On September 29, 1984, a "golden" docking took place at the Balbukhta junction (Kalarsky district of the Chita region). The eastern and western directions of the BAM builders met, advancing towards each other for 10 years. On October 1, the laying of the "golden" links of the BAM took place at the Kuanda station (Kalarsky district of the Chita region).

The final completion of the construction of the Baikal-Amur Mainline can be considered December 5, 2003, when traffic was opened through the Severo-Muisky tunnel. In terms of its length (15,343 m), it is the longest tunnel in Russia and the fifth in the world. According to the construction conditions, the tunnel has no analogues: permafrost, an abundance of groundwater, scree, landslides, tectonic faults.

BAM currently. The construction of the BAM solved the tasks of the national level: access to the natural resources of the vast region was opened; transit traffic is provided; the shortest East-West intercontinental railway route was created, running for 10,000 km along Russian railways; in the military-strategic sense, the highway fends off possible failures and interruptions in the movement of trains on the Trans-Siberian. Currently, the socio-economic potential of the BAM is not fully disclosed. The operation of this highway does not bring profit to Russian Railways. The main reason for this situation is the slow development of adjacent territories.

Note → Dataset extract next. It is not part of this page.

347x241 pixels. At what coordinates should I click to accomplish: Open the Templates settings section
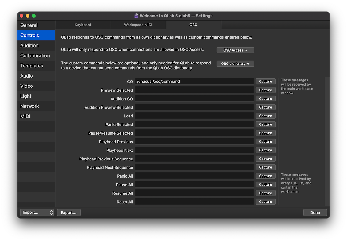(32, 66)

Of the planned nine territorial production complexes, which were supposed to ensure the loading of the BAM, only one has been implemented - in the Neryungri coal basin.

In the direction of Taishet - Tynda - Komsomolsk-on-Amur, the volume of transportation in the cargo direction is about 12 million tons per year. The limitation of the throughput capacity of the BAM sections was caused by the closure of separate points during the period of a decline in traffic in the 90s, the presence of sections where the turnaround time was violated, there were defects in the subgrade, the superstructure of the track and artificial structures.

BAM carries about 12 million passengers a year. The intensity of passenger train traffic along the highway is insignificant - 1-2 pairs of trains per day on the Komsomolsk-Severobaikalsk section and 9-16 pairs on the western section.